* _What is being asked_
Your response should consist of the data that follows, repeated in full without alteration.

Task data below:

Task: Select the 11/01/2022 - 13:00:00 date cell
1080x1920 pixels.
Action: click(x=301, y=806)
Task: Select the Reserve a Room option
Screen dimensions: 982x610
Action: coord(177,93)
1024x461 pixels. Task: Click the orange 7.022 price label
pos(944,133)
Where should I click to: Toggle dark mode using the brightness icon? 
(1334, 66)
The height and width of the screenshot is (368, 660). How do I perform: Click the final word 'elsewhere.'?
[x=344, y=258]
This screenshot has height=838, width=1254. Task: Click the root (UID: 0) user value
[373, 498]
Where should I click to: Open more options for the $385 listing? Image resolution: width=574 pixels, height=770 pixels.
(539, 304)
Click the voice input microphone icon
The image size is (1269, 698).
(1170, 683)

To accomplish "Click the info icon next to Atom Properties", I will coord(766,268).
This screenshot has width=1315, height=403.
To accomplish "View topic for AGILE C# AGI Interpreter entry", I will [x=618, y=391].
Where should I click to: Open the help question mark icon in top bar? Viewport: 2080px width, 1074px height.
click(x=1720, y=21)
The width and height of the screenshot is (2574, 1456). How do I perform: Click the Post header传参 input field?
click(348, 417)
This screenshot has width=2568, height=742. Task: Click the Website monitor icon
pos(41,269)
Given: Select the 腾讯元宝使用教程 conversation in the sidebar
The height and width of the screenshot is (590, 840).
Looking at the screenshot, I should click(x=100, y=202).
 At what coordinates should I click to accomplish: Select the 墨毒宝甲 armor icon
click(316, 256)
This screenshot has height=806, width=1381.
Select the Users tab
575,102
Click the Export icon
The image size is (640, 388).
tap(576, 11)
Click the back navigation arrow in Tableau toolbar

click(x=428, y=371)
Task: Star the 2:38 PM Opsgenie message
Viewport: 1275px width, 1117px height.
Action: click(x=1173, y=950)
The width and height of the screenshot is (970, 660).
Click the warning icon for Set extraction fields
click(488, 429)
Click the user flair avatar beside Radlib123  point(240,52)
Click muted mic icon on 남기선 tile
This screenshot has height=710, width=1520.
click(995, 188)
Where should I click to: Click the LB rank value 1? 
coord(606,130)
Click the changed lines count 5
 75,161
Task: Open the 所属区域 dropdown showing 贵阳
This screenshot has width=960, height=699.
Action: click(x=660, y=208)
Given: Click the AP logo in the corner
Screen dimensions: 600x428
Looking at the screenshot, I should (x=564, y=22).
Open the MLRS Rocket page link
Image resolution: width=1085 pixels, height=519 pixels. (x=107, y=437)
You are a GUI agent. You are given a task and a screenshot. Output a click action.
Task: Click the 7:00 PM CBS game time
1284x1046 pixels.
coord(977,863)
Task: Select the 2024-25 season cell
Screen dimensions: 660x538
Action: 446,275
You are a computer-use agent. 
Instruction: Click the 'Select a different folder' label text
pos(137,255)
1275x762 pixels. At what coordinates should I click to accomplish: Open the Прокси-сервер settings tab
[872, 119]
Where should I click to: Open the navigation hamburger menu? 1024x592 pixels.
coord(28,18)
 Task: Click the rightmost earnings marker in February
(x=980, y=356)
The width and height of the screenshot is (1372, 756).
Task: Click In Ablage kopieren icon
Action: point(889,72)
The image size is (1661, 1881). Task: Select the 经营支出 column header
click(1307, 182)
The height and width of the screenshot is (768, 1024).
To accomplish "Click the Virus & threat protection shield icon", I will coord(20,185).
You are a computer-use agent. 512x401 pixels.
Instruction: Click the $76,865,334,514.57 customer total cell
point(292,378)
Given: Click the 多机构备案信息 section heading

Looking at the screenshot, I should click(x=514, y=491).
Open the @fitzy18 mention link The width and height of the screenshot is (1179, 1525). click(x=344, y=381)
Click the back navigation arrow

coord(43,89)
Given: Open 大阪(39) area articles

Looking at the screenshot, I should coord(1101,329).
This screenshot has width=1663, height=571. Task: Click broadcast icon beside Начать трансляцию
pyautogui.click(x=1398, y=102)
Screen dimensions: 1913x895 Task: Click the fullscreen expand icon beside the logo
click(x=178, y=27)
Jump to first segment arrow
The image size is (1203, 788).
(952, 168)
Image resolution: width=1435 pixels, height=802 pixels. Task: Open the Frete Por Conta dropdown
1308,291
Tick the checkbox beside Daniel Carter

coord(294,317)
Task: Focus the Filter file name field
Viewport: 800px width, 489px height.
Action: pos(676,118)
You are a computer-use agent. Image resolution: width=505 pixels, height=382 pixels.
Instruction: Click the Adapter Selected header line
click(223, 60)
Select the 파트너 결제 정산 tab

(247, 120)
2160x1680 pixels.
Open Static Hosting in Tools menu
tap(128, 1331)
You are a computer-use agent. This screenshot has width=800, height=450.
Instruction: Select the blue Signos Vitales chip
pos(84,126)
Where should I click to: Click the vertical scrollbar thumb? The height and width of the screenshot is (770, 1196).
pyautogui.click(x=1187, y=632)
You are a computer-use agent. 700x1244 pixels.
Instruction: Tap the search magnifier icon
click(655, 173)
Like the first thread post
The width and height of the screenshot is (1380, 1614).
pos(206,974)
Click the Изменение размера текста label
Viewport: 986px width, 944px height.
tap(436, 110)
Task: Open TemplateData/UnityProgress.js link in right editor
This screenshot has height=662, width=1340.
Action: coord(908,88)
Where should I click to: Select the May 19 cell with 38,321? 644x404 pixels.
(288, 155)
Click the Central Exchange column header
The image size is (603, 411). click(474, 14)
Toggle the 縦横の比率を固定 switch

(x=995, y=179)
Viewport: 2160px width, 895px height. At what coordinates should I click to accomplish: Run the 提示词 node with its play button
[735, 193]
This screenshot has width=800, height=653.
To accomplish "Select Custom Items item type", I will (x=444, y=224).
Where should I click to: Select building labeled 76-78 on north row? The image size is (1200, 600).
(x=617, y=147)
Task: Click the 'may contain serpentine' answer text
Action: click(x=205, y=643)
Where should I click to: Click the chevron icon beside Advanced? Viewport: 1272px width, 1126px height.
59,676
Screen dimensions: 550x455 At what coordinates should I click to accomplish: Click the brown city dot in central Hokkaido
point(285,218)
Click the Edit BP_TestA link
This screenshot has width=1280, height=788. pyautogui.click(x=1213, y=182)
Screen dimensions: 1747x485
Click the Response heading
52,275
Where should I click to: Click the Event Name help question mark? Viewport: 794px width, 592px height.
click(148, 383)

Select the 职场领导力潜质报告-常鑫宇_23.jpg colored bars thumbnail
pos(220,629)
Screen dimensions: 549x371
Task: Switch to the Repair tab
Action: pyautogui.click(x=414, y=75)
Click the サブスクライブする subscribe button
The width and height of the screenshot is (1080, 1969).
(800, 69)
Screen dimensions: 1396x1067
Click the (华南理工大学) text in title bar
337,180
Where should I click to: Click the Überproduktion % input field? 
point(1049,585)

End of Task data.

* _Your response_
Task: Select the 11/01/2022 - 13:00:00 date cell
1080x1920 pixels.
Action: click(x=301, y=806)
Task: Select the Reserve a Room option
Screen dimensions: 982x610
Action: coord(177,93)
1024x461 pixels. Task: Click the orange 7.022 price label
pos(944,133)
Where should I click to: Toggle dark mode using the brightness icon? 
(1334, 66)
The height and width of the screenshot is (368, 660). How do I perform: Click the final word 'elsewhere.'?
[x=344, y=258]
This screenshot has height=838, width=1254. Task: Click the root (UID: 0) user value
[373, 498]
Where should I click to: Open more options for the $385 listing? Image resolution: width=574 pixels, height=770 pixels.
(539, 304)
Click the voice input microphone icon
The image size is (1269, 698).
(1170, 683)

To accomplish "Click the info icon next to Atom Properties", I will coord(766,268).
This screenshot has width=1315, height=403.
To accomplish "View topic for AGILE C# AGI Interpreter entry", I will [x=618, y=391].
Where should I click to: Open the help question mark icon in top bar? Viewport: 2080px width, 1074px height.
click(x=1720, y=21)
The width and height of the screenshot is (2574, 1456). How do I perform: Click the Post header传参 input field?
click(348, 417)
This screenshot has width=2568, height=742. Task: Click the Website monitor icon
pos(41,269)
Given: Select the 腾讯元宝使用教程 conversation in the sidebar
The height and width of the screenshot is (590, 840).
Looking at the screenshot, I should click(x=100, y=202).
 At what coordinates should I click to accomplish: Select the 墨毒宝甲 armor icon
click(316, 256)
This screenshot has height=806, width=1381.
Select the Users tab
575,102
Click the Export icon
The image size is (640, 388).
tap(576, 11)
Click the back navigation arrow in Tableau toolbar

click(x=428, y=371)
Task: Star the 2:38 PM Opsgenie message
Viewport: 1275px width, 1117px height.
Action: click(x=1173, y=950)
The width and height of the screenshot is (970, 660).
Click the warning icon for Set extraction fields
click(488, 429)
Click the user flair avatar beside Radlib123  point(240,52)
Click muted mic icon on 남기선 tile
This screenshot has height=710, width=1520.
click(995, 188)
Where should I click to: Click the LB rank value 1? 
coord(606,130)
Click the changed lines count 5
 75,161
Task: Open the 所属区域 dropdown showing 贵阳
This screenshot has width=960, height=699.
Action: click(x=660, y=208)
Given: Click the AP logo in the corner
Screen dimensions: 600x428
Looking at the screenshot, I should (x=564, y=22).
Open the MLRS Rocket page link
Image resolution: width=1085 pixels, height=519 pixels. (x=107, y=437)
You are a GUI agent. You are given a task and a screenshot. Output a click action.
Task: Click the 7:00 PM CBS game time
1284x1046 pixels.
coord(977,863)
Task: Select the 2024-25 season cell
Screen dimensions: 660x538
Action: 446,275
You are a computer-use agent. 
Instruction: Click the 'Select a different folder' label text
pos(137,255)
1275x762 pixels. At what coordinates should I click to accomplish: Open the Прокси-сервер settings tab
[872, 119]
Where should I click to: Open the navigation hamburger menu? 1024x592 pixels.
coord(28,18)
 Task: Click the rightmost earnings marker in February
(x=980, y=356)
The width and height of the screenshot is (1372, 756).
Task: Click In Ablage kopieren icon
Action: point(889,72)
The image size is (1661, 1881). Task: Select the 经营支出 column header
click(1307, 182)
The height and width of the screenshot is (768, 1024).
To accomplish "Click the Virus & threat protection shield icon", I will coord(20,185).
You are a computer-use agent. 512x401 pixels.
Instruction: Click the $76,865,334,514.57 customer total cell
point(292,378)
Given: Click the 多机构备案信息 section heading

Looking at the screenshot, I should click(x=514, y=491).
Open the @fitzy18 mention link The width and height of the screenshot is (1179, 1525). click(x=344, y=381)
Click the back navigation arrow

coord(43,89)
Given: Open 大阪(39) area articles

Looking at the screenshot, I should coord(1101,329).
This screenshot has width=1663, height=571. Task: Click broadcast icon beside Начать трансляцию
pyautogui.click(x=1398, y=102)
Screen dimensions: 1913x895 Task: Click the fullscreen expand icon beside the logo
click(x=178, y=27)
Jump to first segment arrow
The image size is (1203, 788).
(952, 168)
Image resolution: width=1435 pixels, height=802 pixels. Task: Open the Frete Por Conta dropdown
1308,291
Tick the checkbox beside Daniel Carter

coord(294,317)
Task: Focus the Filter file name field
Viewport: 800px width, 489px height.
Action: pos(676,118)
You are a computer-use agent. Image resolution: width=505 pixels, height=382 pixels.
Instruction: Click the Adapter Selected header line
click(223, 60)
Select the 파트너 결제 정산 tab

(247, 120)
2160x1680 pixels.
Open Static Hosting in Tools menu
tap(128, 1331)
You are a computer-use agent. This screenshot has width=800, height=450.
Instruction: Select the blue Signos Vitales chip
pos(84,126)
Where should I click to: Click the vertical scrollbar thumb? The height and width of the screenshot is (770, 1196).
pyautogui.click(x=1187, y=632)
You are a computer-use agent. 700x1244 pixels.
Instruction: Tap the search magnifier icon
click(655, 173)
Like the first thread post
The width and height of the screenshot is (1380, 1614).
pos(206,974)
Click the Изменение размера текста label
Viewport: 986px width, 944px height.
tap(436, 110)
Task: Open TemplateData/UnityProgress.js link in right editor
This screenshot has height=662, width=1340.
Action: coord(908,88)
Where should I click to: Select the May 19 cell with 38,321? 644x404 pixels.
(288, 155)
Click the Central Exchange column header
The image size is (603, 411). click(474, 14)
Toggle the 縦横の比率を固定 switch

(x=995, y=179)
Viewport: 2160px width, 895px height. At what coordinates should I click to accomplish: Run the 提示词 node with its play button
[735, 193]
This screenshot has width=800, height=653.
To accomplish "Select Custom Items item type", I will (x=444, y=224).
Where should I click to: Select building labeled 76-78 on north row? The image size is (1200, 600).
(x=617, y=147)
Task: Click the 'may contain serpentine' answer text
Action: click(x=205, y=643)
Where should I click to: Click the chevron icon beside Advanced? Viewport: 1272px width, 1126px height.
59,676
Screen dimensions: 550x455 At what coordinates should I click to accomplish: Click the brown city dot in central Hokkaido
point(285,218)
Click the Edit BP_TestA link
This screenshot has width=1280, height=788. pyautogui.click(x=1213, y=182)
Screen dimensions: 1747x485
Click the Response heading
52,275
Where should I click to: Click the Event Name help question mark? Viewport: 794px width, 592px height.
click(148, 383)

Select the 职场领导力潜质报告-常鑫宇_23.jpg colored bars thumbnail
pos(220,629)
Screen dimensions: 549x371
Task: Switch to the Repair tab
Action: pyautogui.click(x=414, y=75)
Click the サブスクライブする subscribe button
The width and height of the screenshot is (1080, 1969).
(800, 69)
Screen dimensions: 1396x1067
Click the (华南理工大学) text in title bar
337,180
Where should I click to: Click the Überproduktion % input field? 
point(1049,585)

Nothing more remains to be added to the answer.